Given that Texas has a citizen legislature that only meets regularly once every two years, cultivated expertise is particularly important. Agree or not with their policies, no one doubts Senate criminal justice chairman and attorney John Whitmire, a Democrat, is much more familiar with the criminal justice system than most lawmakers and Sen. Robert Nichols, a Republican and an engineer who previously headed the Texas Transportation Commission, is well-suited to chair the Transportation Committee.
Exchange of ideas
Burka’s legacy speaks to the need to confront illiberalism on both the left and right. In a 1997 column following troubling remarks on race and academic achievement by prolific conservative UT law professor Lino Graglia, who himself passed earlier this year, Burka noted the importance of the First Amendment amid calling for Graglia to be terminated lest he suffer an even worse fate, as police safeguarded the part of the campus containing his office.
Efforts to banish Graglia were part of broader threats to academic freedom and free speech that have continued to this day, but with an ideological twist. When I was a UT law student more than two decades ago, a professor on the hiring committee whose office was adorned with a Che Guevara portrait lamented that there is no way another conservative could be hired given the stance of others on the committee. In 1999, a speaker I invited to campus as head of the UT Law Federalist Society was shouted down and could not complete his remarks.

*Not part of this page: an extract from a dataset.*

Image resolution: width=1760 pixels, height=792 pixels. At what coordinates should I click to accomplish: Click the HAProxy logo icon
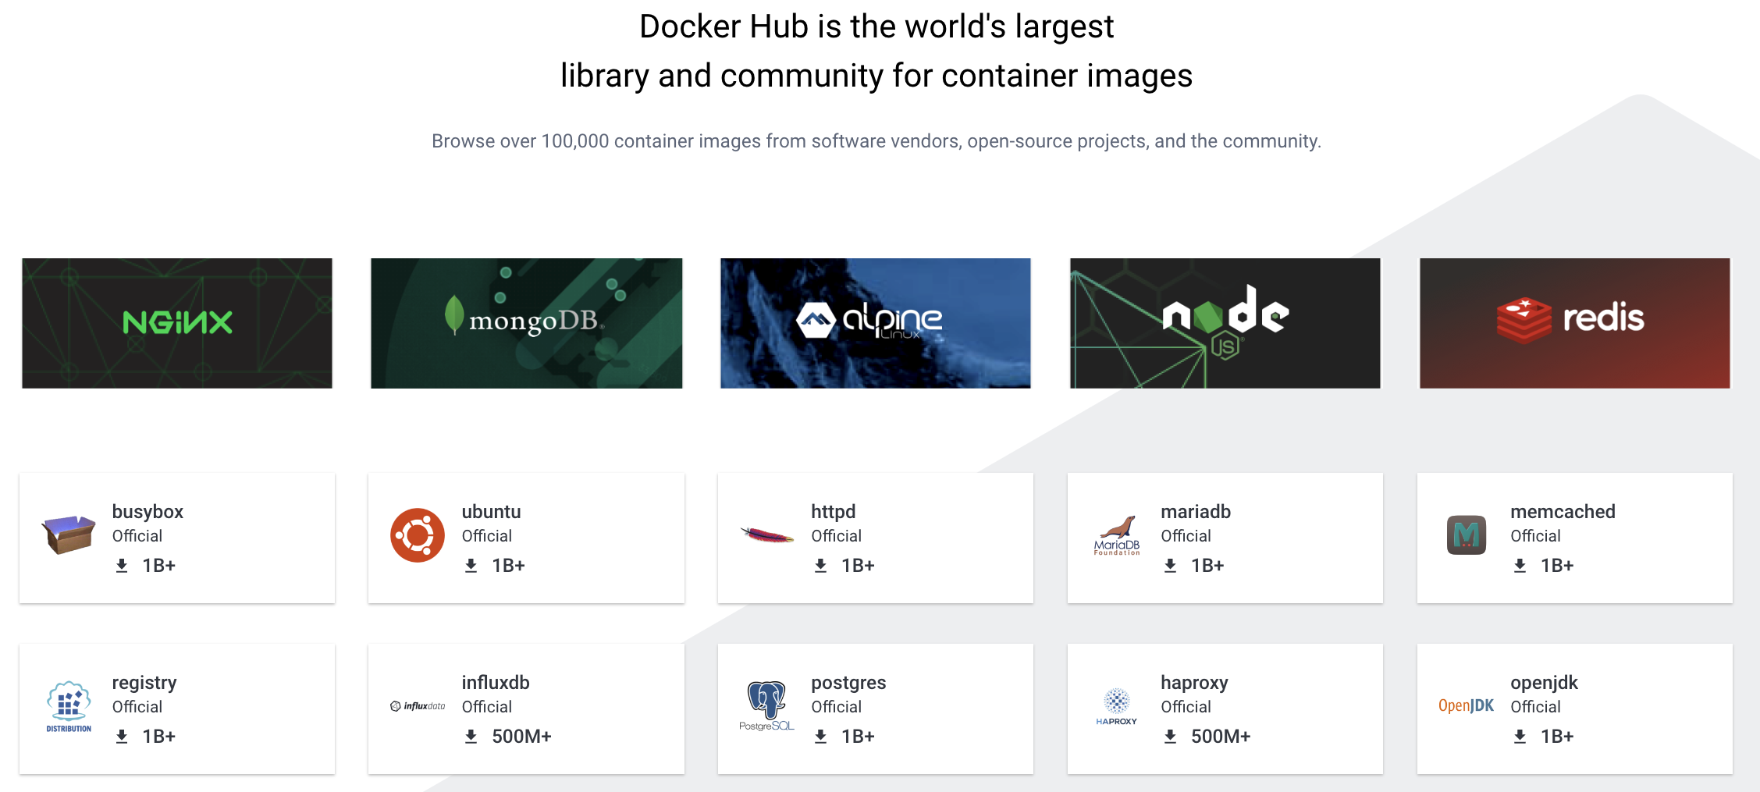[x=1117, y=706]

Fast forward to 2016 when Graglia retired and I learned that conservative donors were assembling funds to hire a right-of-center professor after no professor was willing to succeed Graglia as faculty sponsor for the Federalist Society, the journal Texas Review of Law & Politics and Christian Legal Society.
While the current dean has displayed a genuine and laudable commitment to intellectual diversity, my experience is indicative of research showing that for years at campuses across the country ideological orthodoxies have been stifling.
However, one doesn’t need Burka’s brilliance to know two wrongs don’t make a right. Unfortunately, a new Florida law threatens to censor professors who teach about concepts that might trigger right-wing fragilities. Yet in the debate over critical race theory, many in this camp acknowledged there was nothing objectionable about a law student choosing a course on this topic, insisting it was only inappropriate if it was taught at the K-12 level.
Burka wasn’t afraid of vigorous battles of ideas. A native Galvestoni an, he not only moderated debates but grappled with conflicting views as both a journalist and professor. I think he would agree that free speech and intellectual freedom “for me but not for thee” is what we in Texas say is all hat and no cattle. The illiberal impulse at both extremes threatens to create echo chambers where provocative views are shut out and the capacity Burka admired in legislators to disagree without being disagreeable atrophies.
Too many believe that for them to win, another person or team must lose. Rediscovering the virtues of pluralism means recognizing that life and politics are often not zero-sum games.
In his final column in the Rice Thresher in 1963, a hosanna to the Rice football team’s perennially valiant but often futile attempts to compete with the Texas Longhorn juggernaut, Burka quoted sportswriter Grantland Rice’s observation: “It matters not whether you won or lost, but how you played the game.” Burka expected both our elected officials and each of us to abide by a sense of fair play and a willingness to hear out and work with others, even when we disagree. It shouldn’t take a Hail Mary pass for candidates to share the same stage or to guarantee intellectual freedom on college campuses.
In asking for Rice to beat Texas, he was usually asking for too much, but in seeking a willingness to engage with those we disagree let’s hope he was not.